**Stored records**
== Segment start ==

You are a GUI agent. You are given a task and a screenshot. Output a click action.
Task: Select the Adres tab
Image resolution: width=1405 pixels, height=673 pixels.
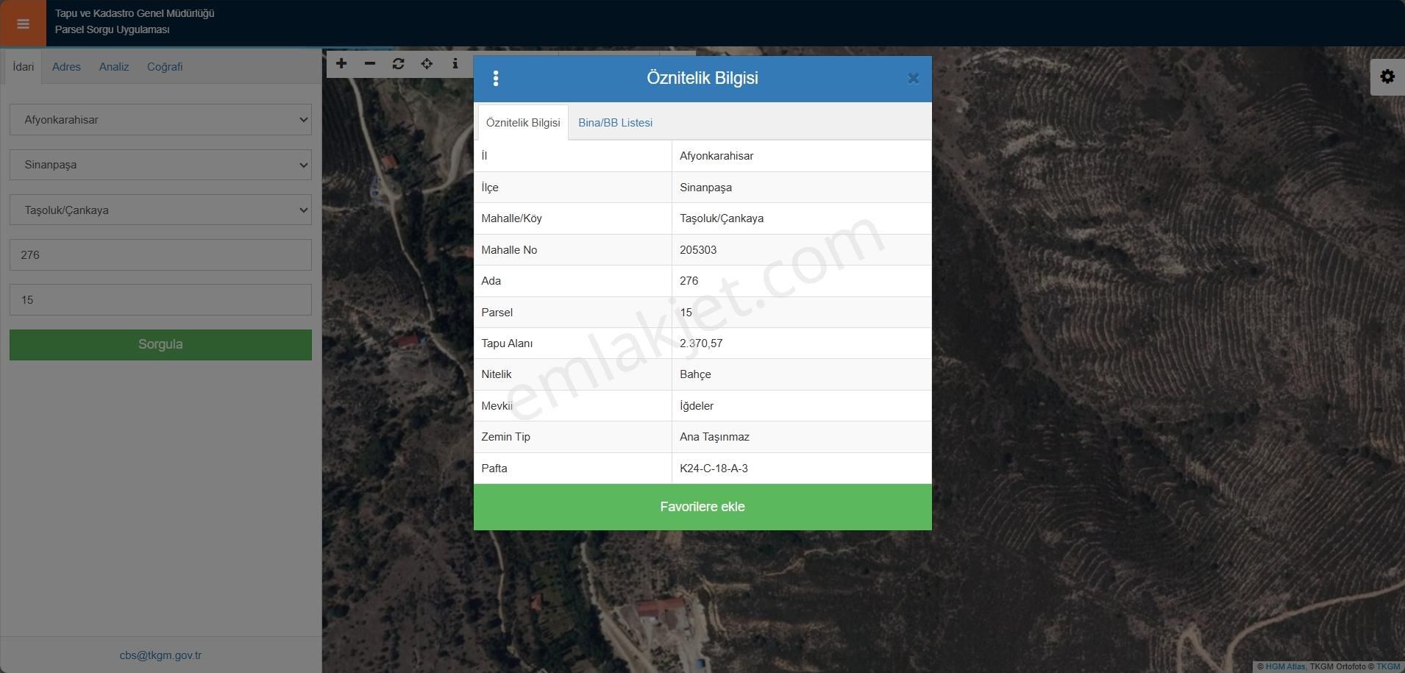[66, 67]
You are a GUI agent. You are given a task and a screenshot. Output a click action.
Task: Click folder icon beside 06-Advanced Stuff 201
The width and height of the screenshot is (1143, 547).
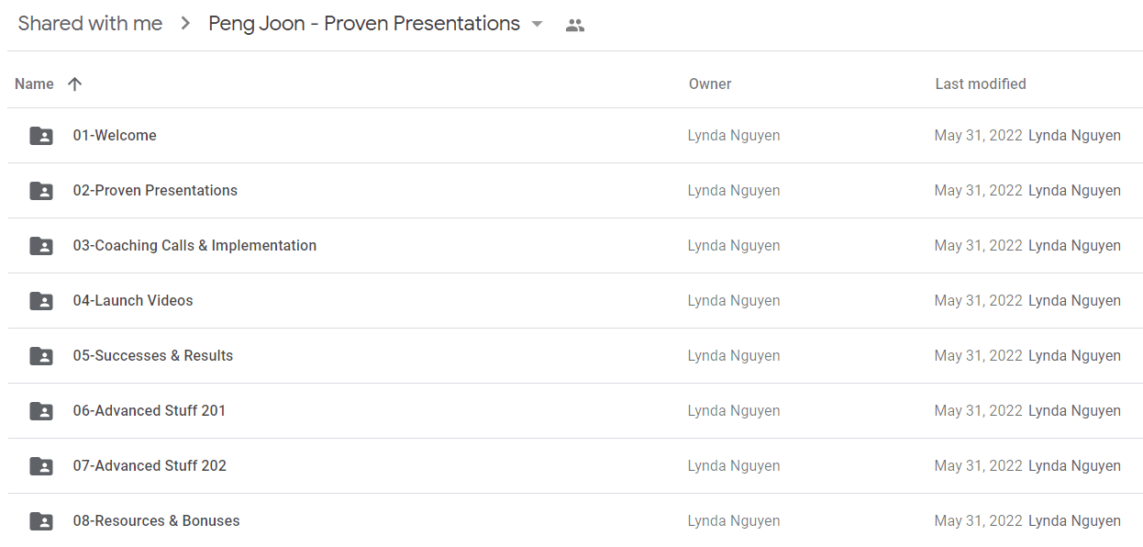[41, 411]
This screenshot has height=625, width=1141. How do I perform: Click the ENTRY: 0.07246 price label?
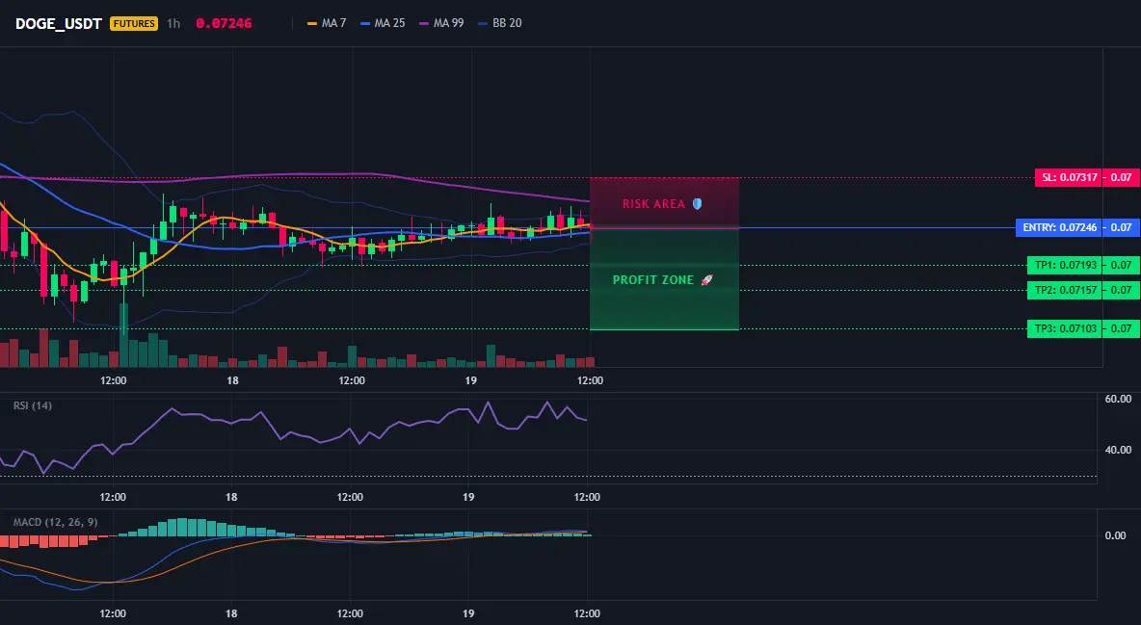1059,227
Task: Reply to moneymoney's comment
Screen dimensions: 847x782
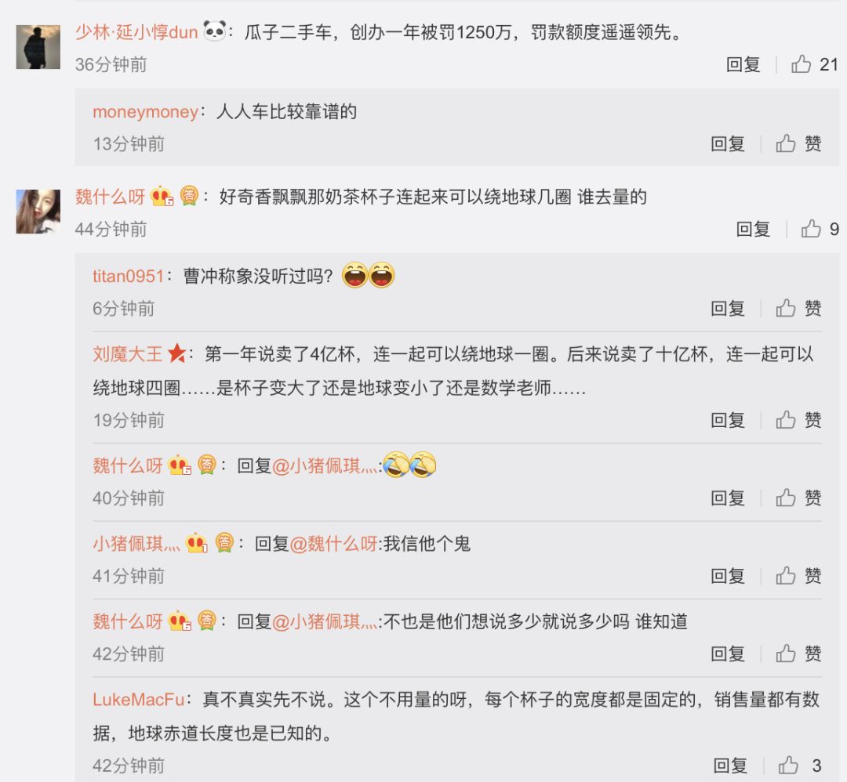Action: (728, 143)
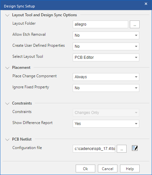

== Segment end ==

**EXERCISE OBJECTIVE**
The copy you give must run from the line containing "Task: Click folder" through the last line of the records, exactly, with the pictures left out.

**ANSWER TO THE EXERCISE**
Task: Click folder icon beside 06-Advanced Stuff 201
The width and height of the screenshot is (1143, 547).
[41, 411]
This screenshot has height=625, width=1141. How do I perform: Click the ENTRY: 0.07246 price label?
1059,227
Task: Reply to moneymoney's comment
Screen dimensions: 847x782
Action: (728, 143)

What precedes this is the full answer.